If I have been remiss in describing what's going on in my garden, it's because I've been distracted by backbreaking labor. I'm now about halfway done with Operation Conduit '06, and then I have to excavate and build a raised bed before the rains come. Needless to say, I'm ready to be done with this bullshit.

septLathyrus.jpg
But the garden is pretty interesting this time of year. Despite having looked dead for over a month, this heroic little sweetpea is still flowering. In the background is calamint, the binomial of which is much disputed, but we'll call it Nepetella something or other. It's been churning out a profusion of insignificant blueish flowers for months. I can't say I've cooked with it much yet.

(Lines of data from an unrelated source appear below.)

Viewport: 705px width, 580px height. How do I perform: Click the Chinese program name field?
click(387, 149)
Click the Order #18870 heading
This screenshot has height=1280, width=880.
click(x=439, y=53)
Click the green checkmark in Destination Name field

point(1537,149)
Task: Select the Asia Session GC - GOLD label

The most exciting development in recent weeks was undoubtedly the arrival of my order from Telos rare bulbs. I've already planted a little drift of Erythronium californicum (Erythronium bulbs do not like to dry out), and a single Crinum bulbispermum. Other bulbs whose identity I'll withold for now await the raised bed.


arum.jpg
I've recently solved the mystery of why the inherited Arum italicum doesn't set fruit: it does, but it's obscured by the rampant pelargonium. I don't think I love the Arum (someone once decribed it as "sinister", and whether because of the dark, pointed leaves or the creepy fruit spikes, which normally appear after the leaves have gone dormant, I tend to agree). But I'm happy to leave it undisturbed, at least until I pull the pelargonium.

stylin.jpg
Of course, the most beautiful flower right now is the Lapageria, and the first one finally disintegrated 3 weeks after opening. But this caused me to finally notice (you can see I'm a master of precise observation) that the style as well as the tepals are marked by the charactertistic pink mottling of this type, which is called "picotee".

The word picotee was borrowed from French in the eighteenth century specifically to describe a type of carnation, by the way. According to the OED it was not transferred to similarly marked flowers of other types until 1899. I suspect an enterprising Englishman could revise this chronology.